## What to produce
Find every line in the records below that holds the word "video", and copy it out.

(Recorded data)
——————————

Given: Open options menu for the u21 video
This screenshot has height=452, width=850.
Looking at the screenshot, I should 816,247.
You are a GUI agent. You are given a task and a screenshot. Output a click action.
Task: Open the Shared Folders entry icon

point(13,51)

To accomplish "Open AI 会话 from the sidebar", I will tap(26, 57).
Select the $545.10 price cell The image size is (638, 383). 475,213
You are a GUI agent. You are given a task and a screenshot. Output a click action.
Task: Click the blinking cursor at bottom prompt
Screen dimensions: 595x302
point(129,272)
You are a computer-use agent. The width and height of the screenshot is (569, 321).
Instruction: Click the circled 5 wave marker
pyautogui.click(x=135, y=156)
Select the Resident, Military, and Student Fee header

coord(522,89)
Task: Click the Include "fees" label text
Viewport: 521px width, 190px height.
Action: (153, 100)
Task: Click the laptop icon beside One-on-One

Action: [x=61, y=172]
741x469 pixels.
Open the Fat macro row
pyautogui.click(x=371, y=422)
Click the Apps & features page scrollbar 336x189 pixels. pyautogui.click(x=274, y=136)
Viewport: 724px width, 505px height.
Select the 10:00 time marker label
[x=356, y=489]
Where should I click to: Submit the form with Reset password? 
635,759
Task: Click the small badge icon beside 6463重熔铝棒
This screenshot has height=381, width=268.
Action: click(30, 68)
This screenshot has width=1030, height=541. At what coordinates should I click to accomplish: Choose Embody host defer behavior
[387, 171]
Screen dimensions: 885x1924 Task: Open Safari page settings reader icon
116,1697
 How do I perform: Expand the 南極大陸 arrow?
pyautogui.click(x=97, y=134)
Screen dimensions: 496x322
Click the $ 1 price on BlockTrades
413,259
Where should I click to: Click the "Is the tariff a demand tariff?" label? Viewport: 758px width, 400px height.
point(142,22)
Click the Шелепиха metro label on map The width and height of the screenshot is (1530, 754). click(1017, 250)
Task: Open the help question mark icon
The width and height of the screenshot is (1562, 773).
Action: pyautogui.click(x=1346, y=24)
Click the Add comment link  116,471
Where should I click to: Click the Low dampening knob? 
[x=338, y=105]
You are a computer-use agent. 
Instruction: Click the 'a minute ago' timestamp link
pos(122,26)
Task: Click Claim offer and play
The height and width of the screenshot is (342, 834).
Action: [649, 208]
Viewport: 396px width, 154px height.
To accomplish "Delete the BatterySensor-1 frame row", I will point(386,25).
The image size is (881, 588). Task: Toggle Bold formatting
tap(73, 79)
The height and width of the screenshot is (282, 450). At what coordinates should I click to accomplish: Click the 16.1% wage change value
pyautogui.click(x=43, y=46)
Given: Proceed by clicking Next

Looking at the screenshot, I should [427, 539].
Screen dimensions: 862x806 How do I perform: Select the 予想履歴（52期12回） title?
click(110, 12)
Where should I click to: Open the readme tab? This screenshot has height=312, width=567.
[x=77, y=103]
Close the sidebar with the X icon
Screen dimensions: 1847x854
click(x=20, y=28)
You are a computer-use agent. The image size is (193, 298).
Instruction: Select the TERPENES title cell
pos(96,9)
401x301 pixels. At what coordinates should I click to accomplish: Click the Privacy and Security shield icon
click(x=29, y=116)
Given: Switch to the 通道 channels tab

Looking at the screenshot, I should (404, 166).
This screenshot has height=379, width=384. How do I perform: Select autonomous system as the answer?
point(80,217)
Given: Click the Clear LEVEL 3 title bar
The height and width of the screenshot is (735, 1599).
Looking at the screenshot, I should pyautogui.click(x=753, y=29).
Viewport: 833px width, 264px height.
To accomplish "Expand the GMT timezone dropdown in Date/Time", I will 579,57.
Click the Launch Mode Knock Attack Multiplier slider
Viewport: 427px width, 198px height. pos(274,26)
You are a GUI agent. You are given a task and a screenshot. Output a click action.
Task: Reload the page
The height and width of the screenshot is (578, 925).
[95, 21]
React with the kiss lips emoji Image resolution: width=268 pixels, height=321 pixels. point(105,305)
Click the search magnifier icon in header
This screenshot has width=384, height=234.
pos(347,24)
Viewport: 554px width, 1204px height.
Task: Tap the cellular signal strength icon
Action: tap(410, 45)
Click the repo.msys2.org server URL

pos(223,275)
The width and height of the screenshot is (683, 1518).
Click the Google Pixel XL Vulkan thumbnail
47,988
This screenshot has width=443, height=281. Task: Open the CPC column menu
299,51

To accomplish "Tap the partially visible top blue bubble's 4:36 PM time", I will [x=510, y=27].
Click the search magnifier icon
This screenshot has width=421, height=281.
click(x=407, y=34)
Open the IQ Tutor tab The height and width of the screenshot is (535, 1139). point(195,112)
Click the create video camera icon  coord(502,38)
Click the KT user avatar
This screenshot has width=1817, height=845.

——————————

## Solution for this exercise
Given: Open options menu for the u21 video
Click the create video camera icon  coord(502,38)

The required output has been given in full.